El fin de quincena, la ola de calor y las playas cercanas ocasionó que la actividad comercial del Centro Histórico de la capital yucateca cayera y se registrara una negra jornada dominical para comerciantes en Mérida.

Menos gente en las calles del primer cuadro y baja actividad comercial fue el signo que prevaleció en la zona comercial del centro de la ciudad y que también se reflejó en la afluencia turística nacional o internacional.
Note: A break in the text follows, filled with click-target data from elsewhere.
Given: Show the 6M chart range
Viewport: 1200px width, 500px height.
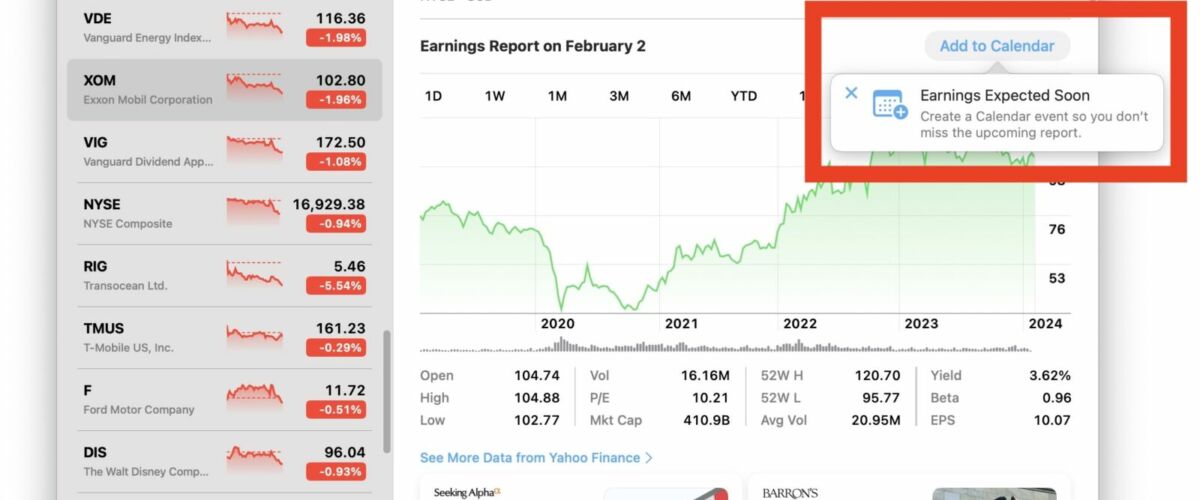Looking at the screenshot, I should pyautogui.click(x=681, y=96).

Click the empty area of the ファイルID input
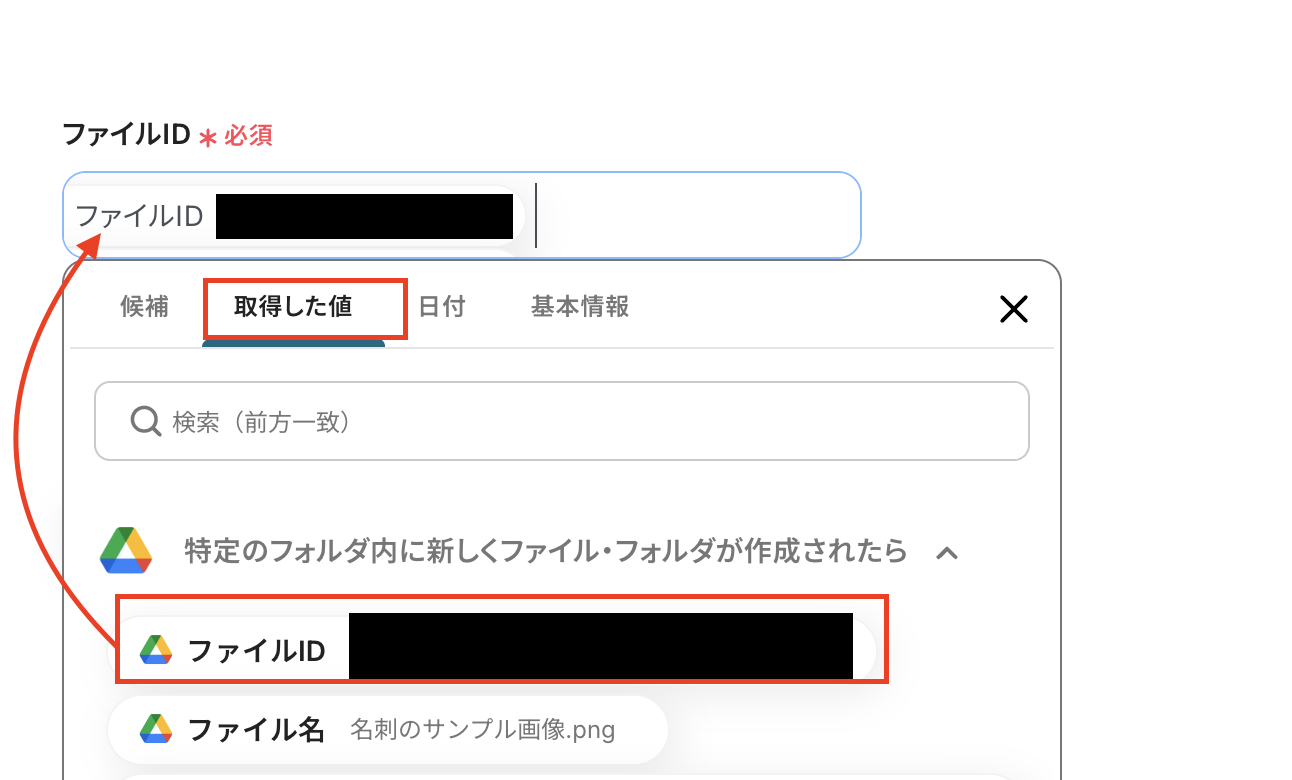click(x=695, y=215)
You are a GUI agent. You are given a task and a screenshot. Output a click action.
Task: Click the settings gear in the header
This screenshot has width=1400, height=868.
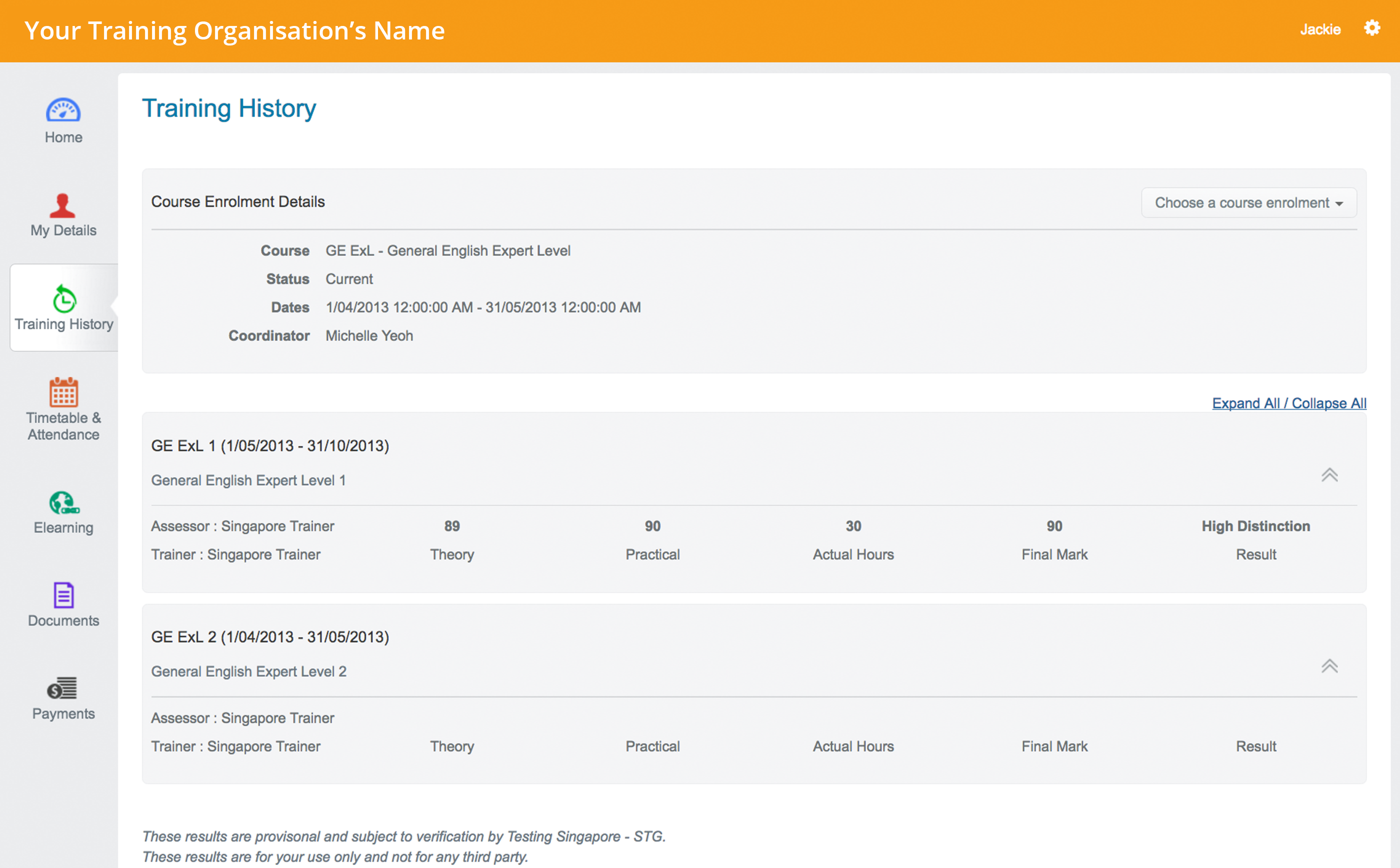1372,28
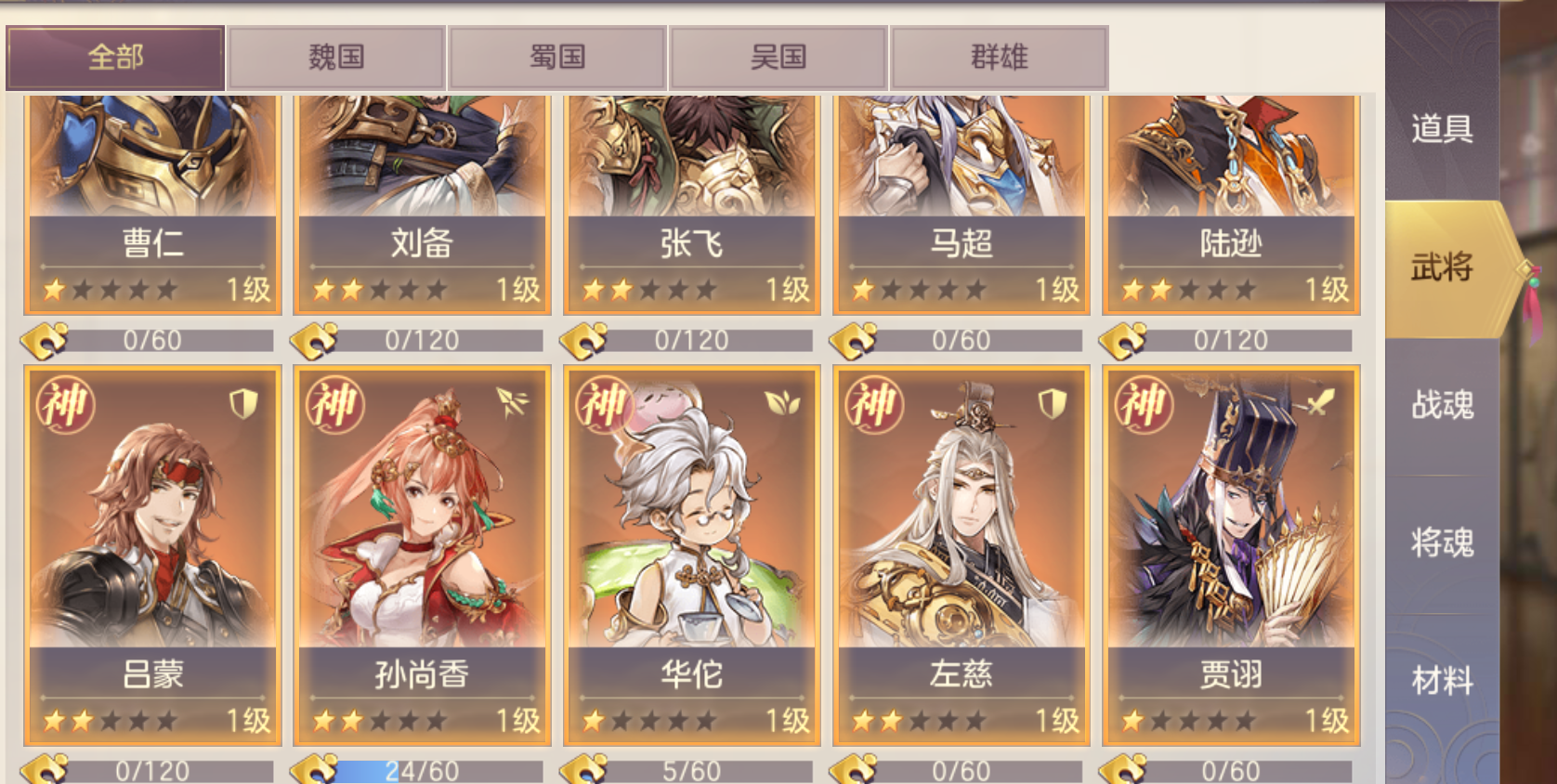Open the 道具 items section
This screenshot has width=1557, height=784.
click(1442, 129)
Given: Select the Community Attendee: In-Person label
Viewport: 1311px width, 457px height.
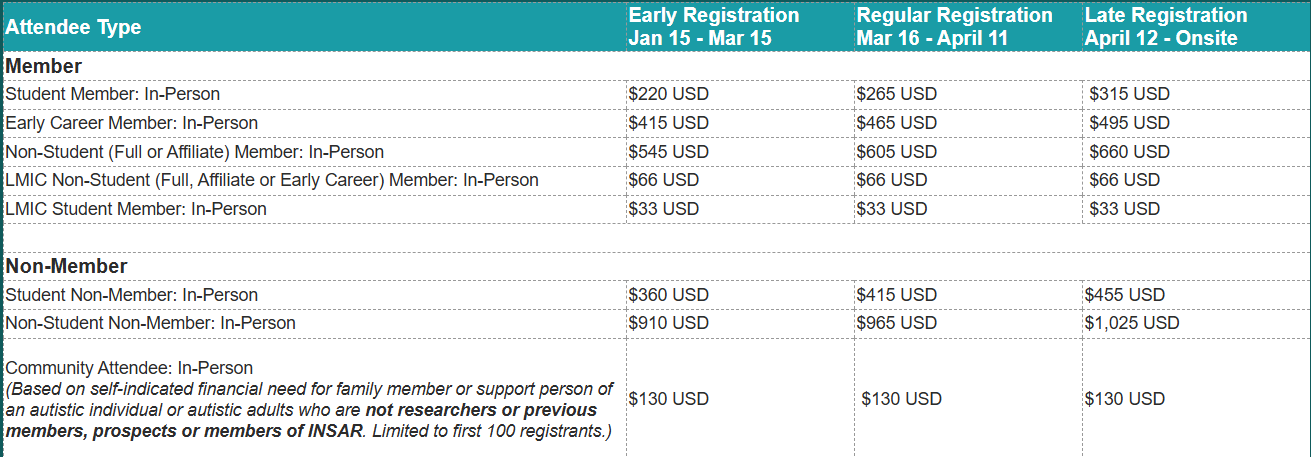Looking at the screenshot, I should pyautogui.click(x=130, y=368).
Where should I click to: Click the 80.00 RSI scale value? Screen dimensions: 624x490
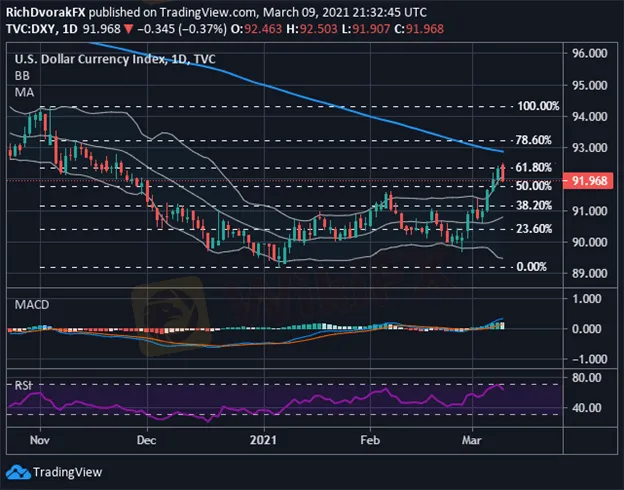(591, 378)
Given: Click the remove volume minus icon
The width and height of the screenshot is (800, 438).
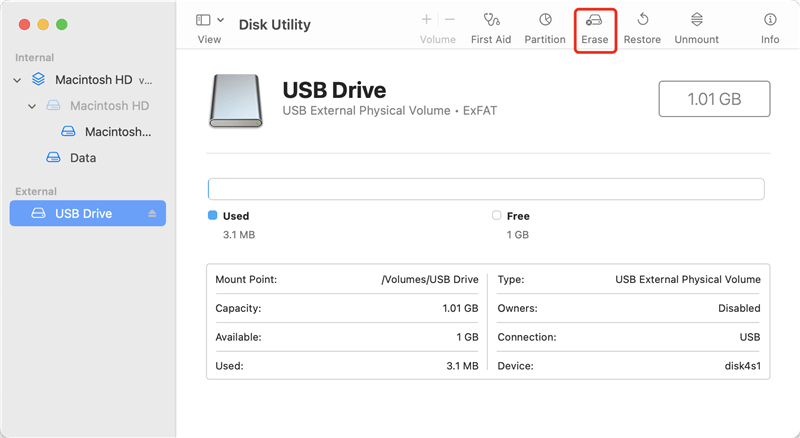Looking at the screenshot, I should pyautogui.click(x=450, y=20).
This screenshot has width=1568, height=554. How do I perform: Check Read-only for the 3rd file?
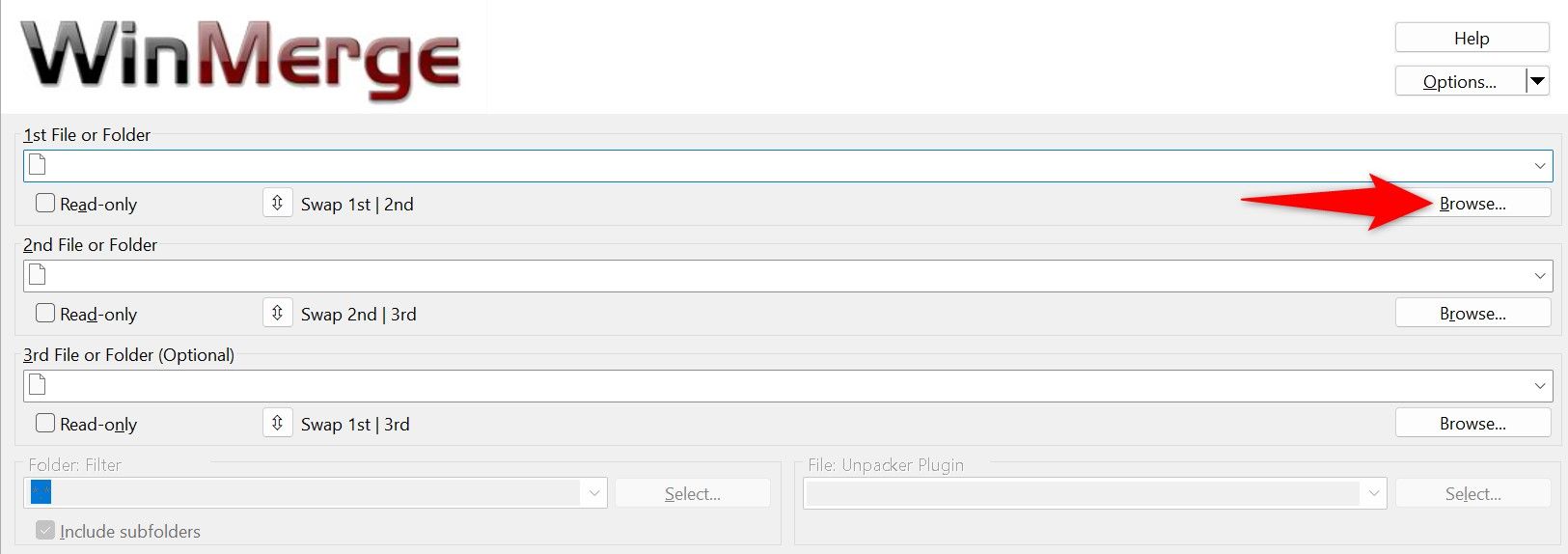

El primer cuadro de la ciudad, principal parámetro de la actividad comercial
El principal parámetro de la actividad comercial y turística siempre se refleja en la plaza grande donde se instala un tianguis artesanal, funciona la heladería Colón en los bajos del corredor del Palacio de Gobierno, las letras turísticas del nombre de la ciudad y la mega banca del Pasaje Picheta que son escenografías preferidas para la foto del recuerdo.

Son lugares emblemáticos donde concurren las familias yucatecas y visitantes para disfrutar de un paseo familiar, de los eventos artísticos gratuitos, para realizar algunas compras, degustar un helado o granizado, fritangas o postres como la marquesita, papas fritas, churros, salchichas y plátanos fritos.
Sin embargo, hoy domingo los comercios en general estuvieron con baja clientela.
“Se fueron a la playa, con el fuerte calor da ganas de ir al mar, seguro Progreso está lleno”, comentó la vendedora de fritangas María Asunción Chi, quien permaneció sentada un largo rato en espera de clientes junto con su esposo.
La vendedora también atribuyó la baja afluencia de clientes a que es fin de quincena, la gente no tiene dinero para gastar en paseos, donde invariablemente aunque vayas a lugares gratuitos, la familia tiene que gastar en pasaje, agua, refrescos, comida o algo que se les antoje de momento.
El vendedor de artesanías de un puesto en el corredor de los bajos de Palacio de Gobierno también comentó que estuvo muy flojo el día y enseguida mostró las mesas de la heladería Colón, algunas de las cuales estaban vacías.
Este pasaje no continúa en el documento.